In my previous article, we reviewed the first seven of 13 “mental blocks” to investing an average CTA or investor may butt up against throughout trading or investing.

To continue from where we ended off in the previous commentary, we will cover the final six biases and blocks that may affect how a CTA tests or back-tests their trading philosophy and system and finish up with the possible tendencies they may have that could affect how they execute and trade their systems.

Blocks that may affect how a CTA tests their system

#8:  “Hindsight” error Bias:  We all know that hindsight is 20/20, and we can mistakenly use data in developing a system that, in present-time trading, will not have taken place yet. Example: If you factor today’s close into your analysis, you will probably exceed any results you may expect in testing your system, primarily if you draw in an exit before the close.

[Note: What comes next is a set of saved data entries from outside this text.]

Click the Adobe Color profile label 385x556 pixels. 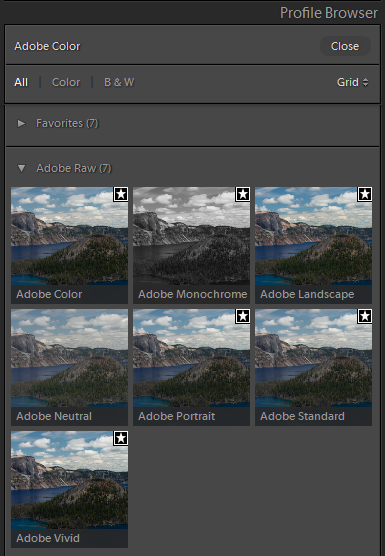coord(49,294)
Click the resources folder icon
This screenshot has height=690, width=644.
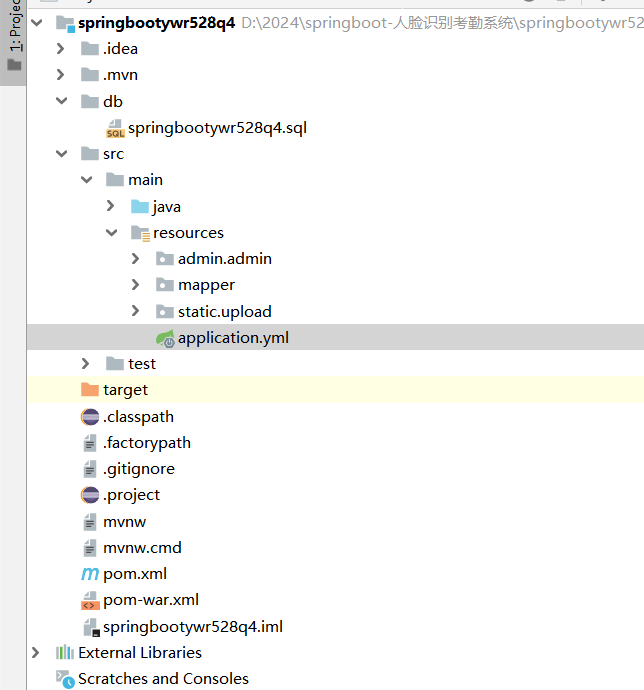140,233
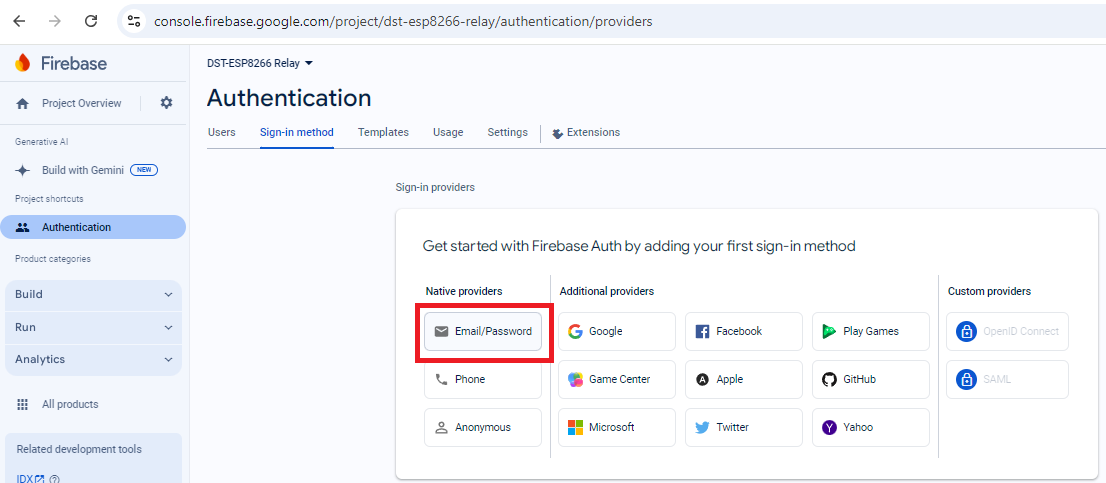1106x483 pixels.
Task: Expand the Run category
Action: [x=93, y=327]
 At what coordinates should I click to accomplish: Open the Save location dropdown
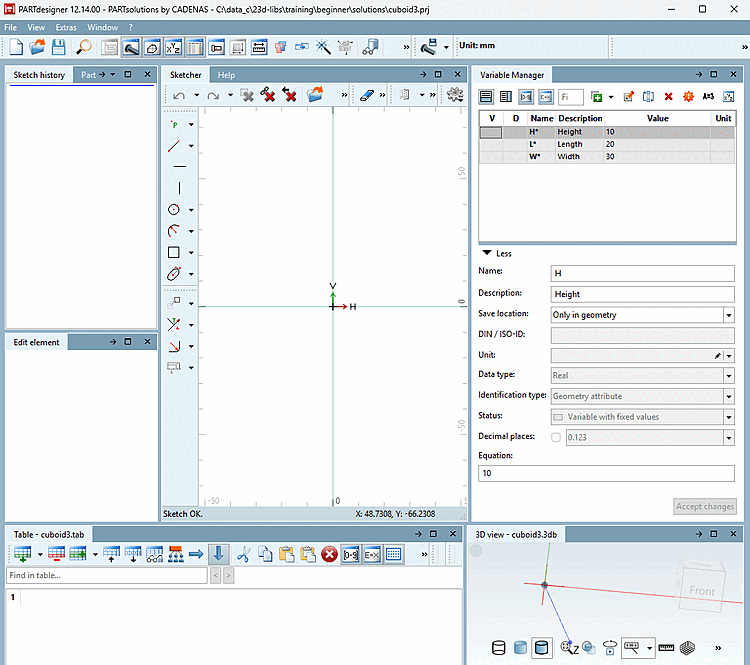728,315
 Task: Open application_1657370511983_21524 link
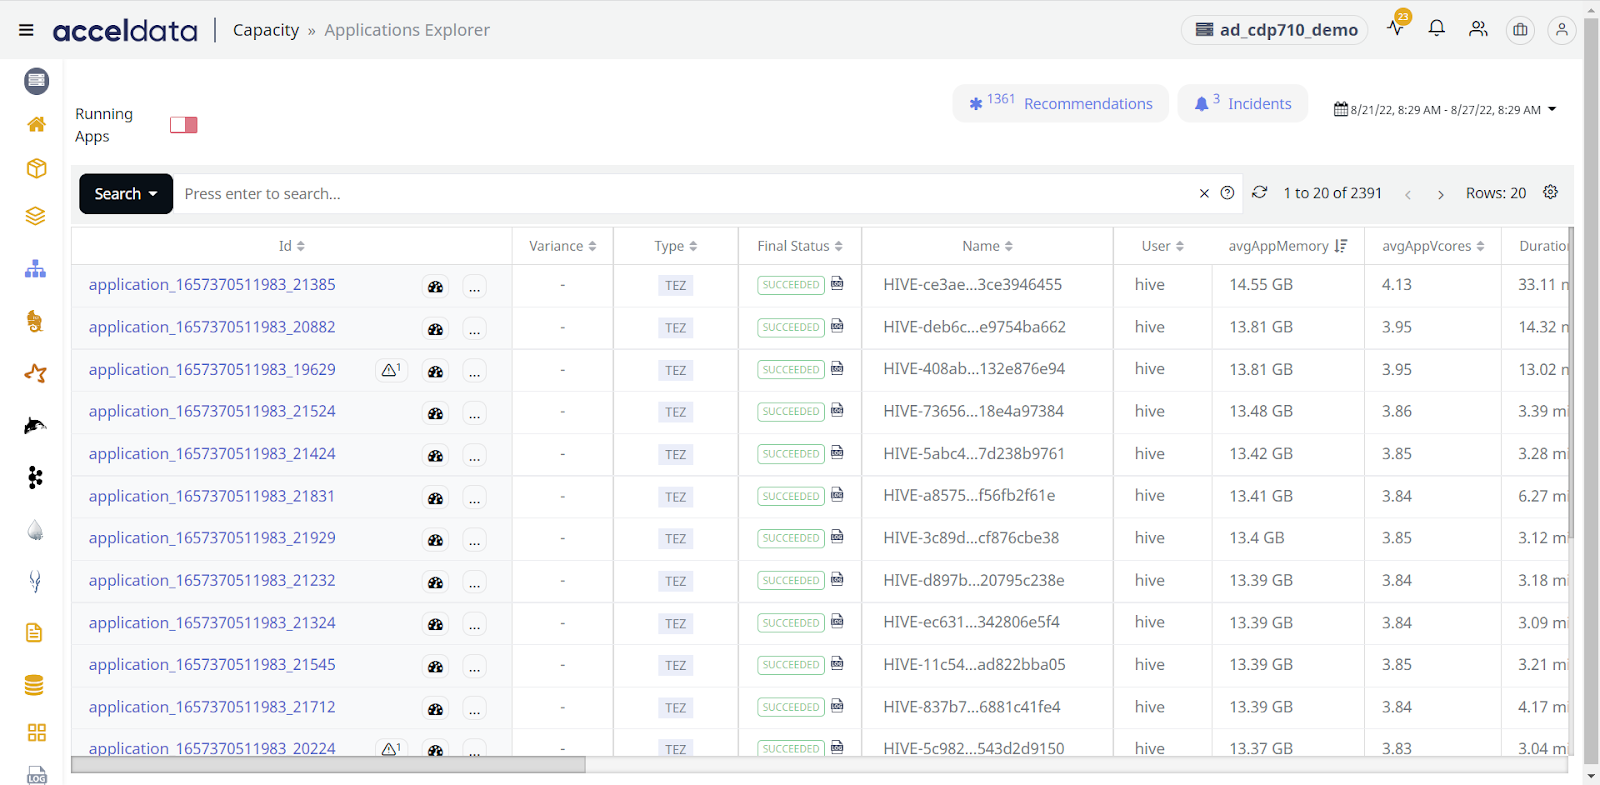click(212, 411)
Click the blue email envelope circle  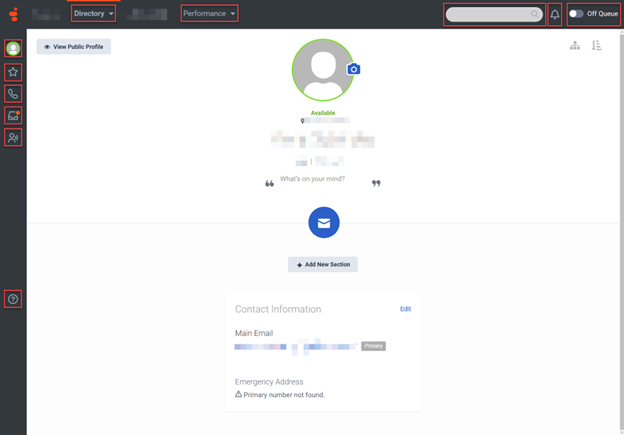click(x=323, y=223)
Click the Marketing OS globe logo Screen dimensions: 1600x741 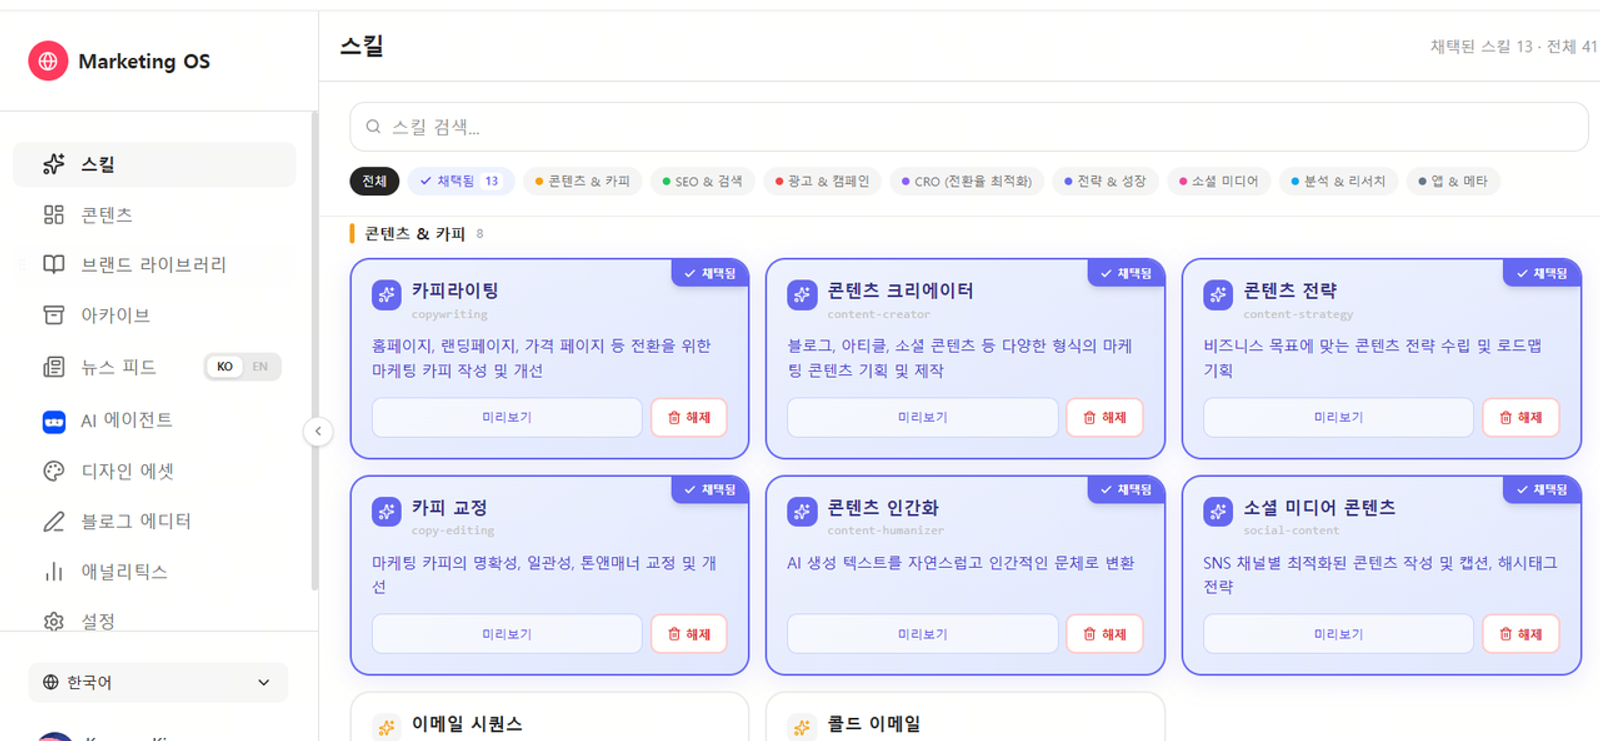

#9:  Optimization Bias:  A CTA is always trying to better and optimize their methodologies and trading systems and can fall into the mind trap that the more they manipulate the data to fit “history,” the more they know about trading well. Instead, I believe a CTA would be much better off understanding how their trading concepts, indicators, or philosophies work and keeping historical back-testing to a minimum.

#10:  Not Protecting Yourself Bias: CTAs sometimes fail to consider that position sizing and exit strategies are the prominent factors separating average performance from stellar performance (a fine line). Therefore, in my opinion, they can put way too much of their risk capital in danger on any given trade. This can be disastrous, especially if a CTA tries to play “catch-up” from prior losses.

Blocks that affect how a CTA executes their trades and systems

#11:  Gambler’s Bias:  To keep it short and sweet, CTA’s and investors alike assume that the probability goes up for a win after a losing streak or up for a loss after a winning streak. It can be compared to standing at a Roulette wheel, watching 6 Reds come up in a row, and then betting on black, given only that data.

#12:  Timid with Profits and a Gunslinger with Losses Bias:  As a natural inclination, people want to take profits quickly and give losers more slack, as this gives the “illusion” of being right (until the margin clerk calls). This cuts profits short and lets losers run, which is the opposite of success in trading.

#13:  My Current Trade has to be a Winner Bias:  This block is probably at the root of all biases mentioned above. Remember that “the need to be right” has zero to do with making money.

Again, as a result, CTAs and investors develop “shortcuts” to thinking and visualizing to help them cope with the bombardment of information their senses are continually taking in.   The results of CTA’s not being aware of and knowing how to handle these natural human mental biases can hinder and, in many cases, thwart their performance in the markets. When you feel the “need to be right” while investing or even in the ordinary course of life, you may fall prey to one or more of the thirteen mentioned “mental shortcuts.”